--- 指示 ---
国税庁が公開した脱税摘発の概要についての文章を、最後の文の後から書き継げ。

--- ページ抜粋 ---
▽

21日、国税庁が全国の国税局の査察部が令和5年度に摘発した悪
質な脱税案件の概要を公開しました。

「査察の概要」によると、令和5年度で検察庁に告発した査察事
案101件に係る脱税額の総額は約89億円で、1件当たりの脱税額
は88百万円とのこと。

令和5年度に検察庁に告発した101件の税目別の内訳では、法人税
59件、消費税27件、所得税14件、相続税1件でした。なお、
告発が多かった業種には、不動産業、建設業などが挙げられてい
ます。

実際に告発した事例の中からトピックとなる事案について脱税の
手口などが紹介されています。

 

【告発事例】

■消費税事案

  • 同一の高級腕時計のシリアルナンバーや不正に入手したパ
    スポートの写しを用いて書類を偽造し、架空の課税仕入れ及
    び架空の輸出免税売上を計上することで、不正に消費税の還
    付を受け、又は受けようとした。

△

--- 抽出した行 ---
▽

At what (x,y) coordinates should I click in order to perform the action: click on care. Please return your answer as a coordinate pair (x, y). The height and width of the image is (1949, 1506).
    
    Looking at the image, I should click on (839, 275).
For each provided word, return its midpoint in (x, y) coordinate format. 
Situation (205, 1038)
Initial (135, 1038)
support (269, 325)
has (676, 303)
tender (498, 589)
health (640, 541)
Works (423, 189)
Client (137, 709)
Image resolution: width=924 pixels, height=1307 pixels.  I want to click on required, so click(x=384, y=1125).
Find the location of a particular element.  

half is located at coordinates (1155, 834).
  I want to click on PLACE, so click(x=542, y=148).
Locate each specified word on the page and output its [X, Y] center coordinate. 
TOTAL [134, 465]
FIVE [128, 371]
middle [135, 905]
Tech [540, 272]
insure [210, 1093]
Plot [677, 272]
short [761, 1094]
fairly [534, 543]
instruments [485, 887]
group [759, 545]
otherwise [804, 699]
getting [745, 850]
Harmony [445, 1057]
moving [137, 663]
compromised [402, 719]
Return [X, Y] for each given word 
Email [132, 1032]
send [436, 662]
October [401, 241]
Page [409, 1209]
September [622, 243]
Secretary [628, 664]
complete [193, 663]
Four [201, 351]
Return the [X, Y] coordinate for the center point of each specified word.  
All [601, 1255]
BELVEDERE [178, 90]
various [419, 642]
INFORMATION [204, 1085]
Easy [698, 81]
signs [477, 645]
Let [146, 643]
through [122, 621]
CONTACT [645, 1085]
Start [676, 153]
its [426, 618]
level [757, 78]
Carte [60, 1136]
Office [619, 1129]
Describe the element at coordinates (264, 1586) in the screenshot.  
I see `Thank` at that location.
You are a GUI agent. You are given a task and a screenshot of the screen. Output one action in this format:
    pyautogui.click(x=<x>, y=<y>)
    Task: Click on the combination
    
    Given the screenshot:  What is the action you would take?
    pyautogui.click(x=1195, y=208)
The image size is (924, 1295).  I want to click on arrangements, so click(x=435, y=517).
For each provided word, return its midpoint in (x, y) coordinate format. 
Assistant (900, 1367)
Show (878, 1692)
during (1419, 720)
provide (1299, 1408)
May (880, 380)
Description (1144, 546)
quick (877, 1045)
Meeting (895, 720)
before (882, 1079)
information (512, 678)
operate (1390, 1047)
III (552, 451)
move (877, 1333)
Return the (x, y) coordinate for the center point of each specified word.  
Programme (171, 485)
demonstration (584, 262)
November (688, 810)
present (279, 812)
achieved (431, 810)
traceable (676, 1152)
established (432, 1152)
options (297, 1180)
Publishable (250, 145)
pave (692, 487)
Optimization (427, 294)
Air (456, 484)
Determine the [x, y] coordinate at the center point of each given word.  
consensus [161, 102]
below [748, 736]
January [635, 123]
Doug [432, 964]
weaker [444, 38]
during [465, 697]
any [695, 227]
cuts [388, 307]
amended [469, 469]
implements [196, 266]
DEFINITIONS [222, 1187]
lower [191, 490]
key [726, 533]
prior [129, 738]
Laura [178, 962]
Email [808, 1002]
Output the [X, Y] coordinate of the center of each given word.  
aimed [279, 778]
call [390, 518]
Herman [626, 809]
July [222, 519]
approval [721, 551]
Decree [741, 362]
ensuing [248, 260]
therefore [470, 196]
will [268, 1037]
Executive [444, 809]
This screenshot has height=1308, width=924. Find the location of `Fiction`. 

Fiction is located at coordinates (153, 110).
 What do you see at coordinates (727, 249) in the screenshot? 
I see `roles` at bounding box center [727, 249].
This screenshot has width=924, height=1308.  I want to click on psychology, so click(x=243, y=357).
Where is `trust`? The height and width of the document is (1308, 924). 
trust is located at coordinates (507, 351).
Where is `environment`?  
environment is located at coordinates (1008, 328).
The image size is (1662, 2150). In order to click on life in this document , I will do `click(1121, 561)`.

△

--- 解答例 ---
  • 輸出物品販売場の許可を受けたコンビエンスストアにおい
    て、虚偽のパスポート情報を用いて免税商品を販売したと装
    い、架空の輸出免税売上を計上することで、不正に消費税の
    還付を受け、又は受けようとした。など

 

■無申告事案

  • アフィリエイト事業により収入を得ていたにもかかわらず、
    虚偽のコンサルティング契約書を準備するなどして所得を
    隠匿した上で、法人税の確定申告書を提出しないまま法定納
    期限を徒過させ、法人税を免れていた。
  • タトゥースタジオを経営するとともに、自らタトゥーの施術
    を行うことで収入を得ていたにもかかわらず、知人や親族名
    義の預金口座を使用して所得を隠匿した上で、所得税の確定
    申告書を提出しないまま法定納期限を徒過させ、所得税を免
    れていた。など

 

■国際事案

  • 虚偽の株式譲渡契約書を作成して、自己が所有する未公開株
    式を自らが主宰する海外法人へ譲渡したと装い、未公開株式
    の譲渡収入の一部を海外法人の収入であるとして、所得税を
    免れていた。
  • 実質経営する法人において、架空の経費を計上することで、
    法人税及び消費税を免れ、得た資金の大半を海外における生
    活費やギャンブルに充てていた。

 

■その他の社会的波及効果の高い事案

  • 脱税請負人が、脱税のために虚偽の経費を計上するスキーム
    を節税とうたって、広く納税者を勧誘し、納税者らが当該ス
    キームを利用して法人税及び消費税を免れていた。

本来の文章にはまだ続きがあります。